Mme Nicole Borvo. Ce que nous n'acceptons pas, c'est votre prêchi-prêcha.
M. Nicolas Sarkozy, ministre. ... et qui est bien décidée à ne pas se laisser intoxiquer par le prêchi-prêcha d'un petit milieu qui, trop longtemps, a confisqué nos élites et est responsable de l'éloignement d'une partie de nos compatriotes à l'égard du monde politique.
Je voudrais rappeler qu'un Français sur deux ne vote pas et que, s'il y avait plus de témoignages aussi authentiques que ceux de Mme Henneron, cela changerait peut-être.
Je ne sais si ce que vous avez dit fait plaisir à tout le monde mais, à moi, cela m'a fait très plaisir.
Enfin, monsieur Carle, je vous remercie de votre soutien et votre remarque m'offre une belle conclusion : « C'est le projet du coeur et de la raison ».
Que l'on m'aime ou que l'on ne m'aime pas, le problème n'est pas là,...
Mme Nicole Borvo. L'amour n'a rien à voir !
M. Nicolas Sarkozy, ministre. ...que l'on juge ce texte pertinent ou non, que l'on ait son idée sur la sécurité ou non, je voudrais que chacun comprenne que ces idées que je suis venu défendre devant vous, j'y crois profondément.
J'y crois si fortement que je suis prêt à en débattre et à les amender. Je suis en effet persuadé que ce que nous faisons ici est plus important que le projet de loi lui-même, plus important que la situation d'un ministre ou d'une majorité. C'est quelque chose de fort, car il s'agit de prouver la capacité de responsables politiques à répondre à un cri de détresse lancé par des millions de Français.
C'est une noble mission ; j'aimerais tellement que nous soyons au rendez-vous de cette attente en essayant de construire un débat qui fasse non pas honte, mais honneur à chacun de nous.
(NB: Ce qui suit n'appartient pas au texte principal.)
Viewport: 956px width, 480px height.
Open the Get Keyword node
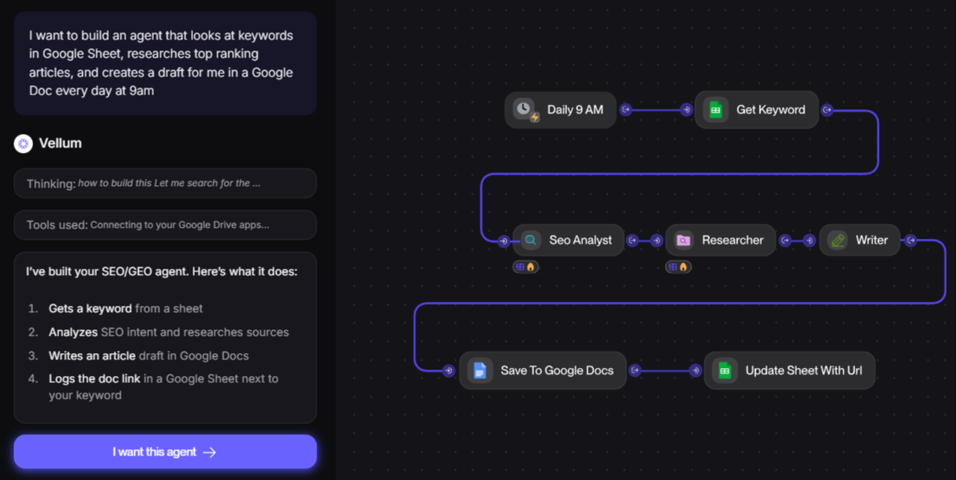click(756, 110)
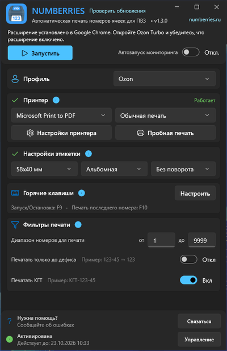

J'aimerais tellement entendre demain les gens dire qu'il s'est passé quelque chose à la Haute Assemblée, et que nous avons été capables de discuter sérieusement d'un sujet prioritaire. (Bravo ! et vifs applaudissements sur les travées du RPR, des Républicains et Indépendants, de l'Union centriste, ainsi que sur certaines travées du RDSE.)